Dr Sweet was in the right place and at the right time, at first, to take what worked in a more modern setting and test it out with her patients. Most of the patients she saw were at the end of the line. Laguna Honda was the last resort in health care and they had come there to die. So, Dr Sweet had time to work with them, to be with them, to learn their histories, to look them in the eyes and carefully examine them. She found clues to what was ailing them as she saw the whole picture of their lives. At Laguna Honda they could rest apart from their toxic surroundings outside the hospital. Many of them were alcoholics or drug users or homeless or all three. Most of them had been sick for a long time. At Laguna, Dr Sweet could practice slow medicine and try to remove the toxicities from their lives.

Of course, time marches on, and health care had to enter fully the modern world of efficient, technological treatment with all the new drugs and tests and specializations. Government bureaucrats in the name of protecting the rights of patients mandated shorter and shorter hospital stays and more and more residential treatment centers. Eventually, Laguna was torn down and a modern rehabilitation center (no longer a hospital) took its place with far fewer nursing staff but many more computers and technicians.

God's Hotel is the story of the modernization and depersonalization of health care. It is the story of how slow medicine became fast medicine driven by intensive drug therapies and specialization. That's an important story in itself. But this book is not a critique of modern medicine by any means. This is a book of stories, of patients Dr Sweet knew and treated and learned from. And it's a story about taking time to be with people and the healing that takes place in those relationships.

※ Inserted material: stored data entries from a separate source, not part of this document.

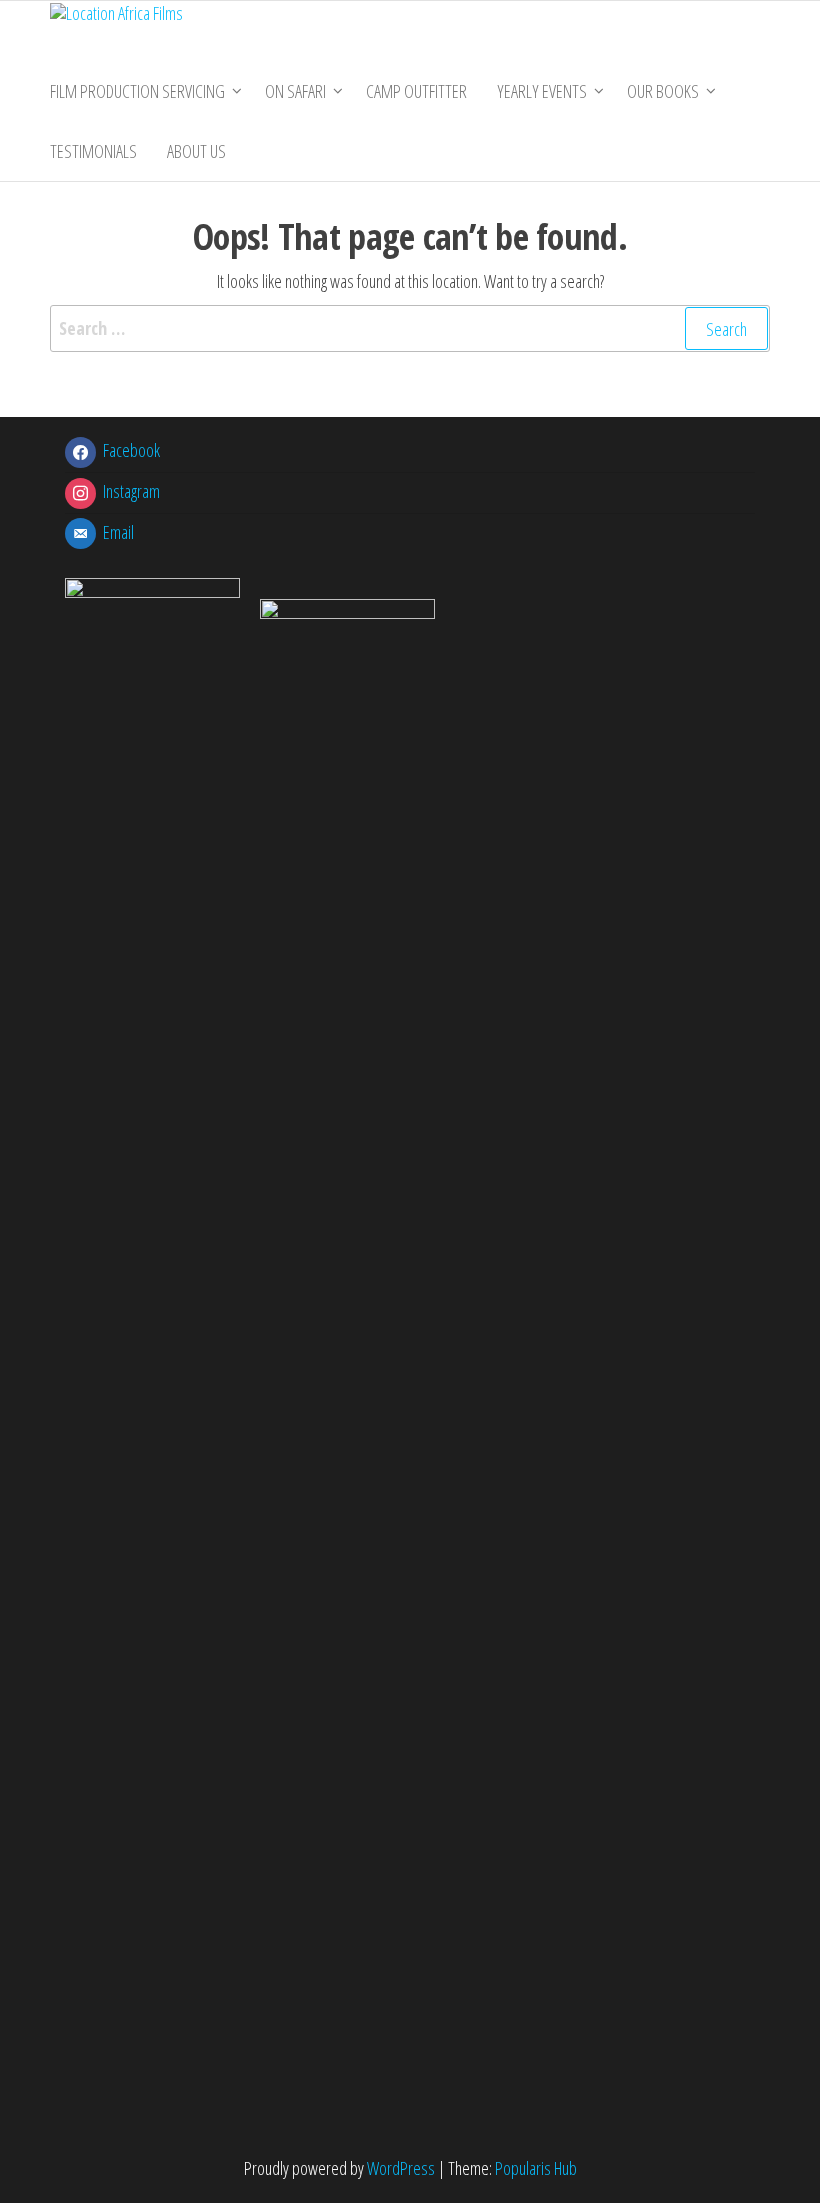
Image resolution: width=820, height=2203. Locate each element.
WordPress (401, 2168)
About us (196, 151)
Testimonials (93, 151)
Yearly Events (542, 91)
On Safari (295, 91)
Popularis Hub (536, 2168)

I was thinking as I read this book about the parallels to the Church. That is the one place we have time for people. In our busy, noisy, distracted world the Church is a sanctuary in time and place. We don't have to accomplish anything. Programs need to serve people not the other way around. We need to practice the "cure of souls" to use another premodern term. But, the idea is to get to know people and their histories, to look them in the eyes. To stay with them for a long time.

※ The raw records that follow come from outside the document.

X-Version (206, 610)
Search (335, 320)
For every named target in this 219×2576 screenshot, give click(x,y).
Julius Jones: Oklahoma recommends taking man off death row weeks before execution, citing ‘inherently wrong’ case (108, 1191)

 St Hildegard's idea of health care being  the removal of what is preventing good health is a good model of  soul care or spiritual health. What needs to go in our lives that is preventing a growing relationship with God and other believers? What is distracting us or working against what God wants to do in our lives and relationships? The walk with God is often a long one. God seems to have all the time in the world for us. We need to be patient with people, too. It takes a long time to heal a body especially one that has been poisoned by toxins but it will heal. It takes just as long or longer to heal a sick soul.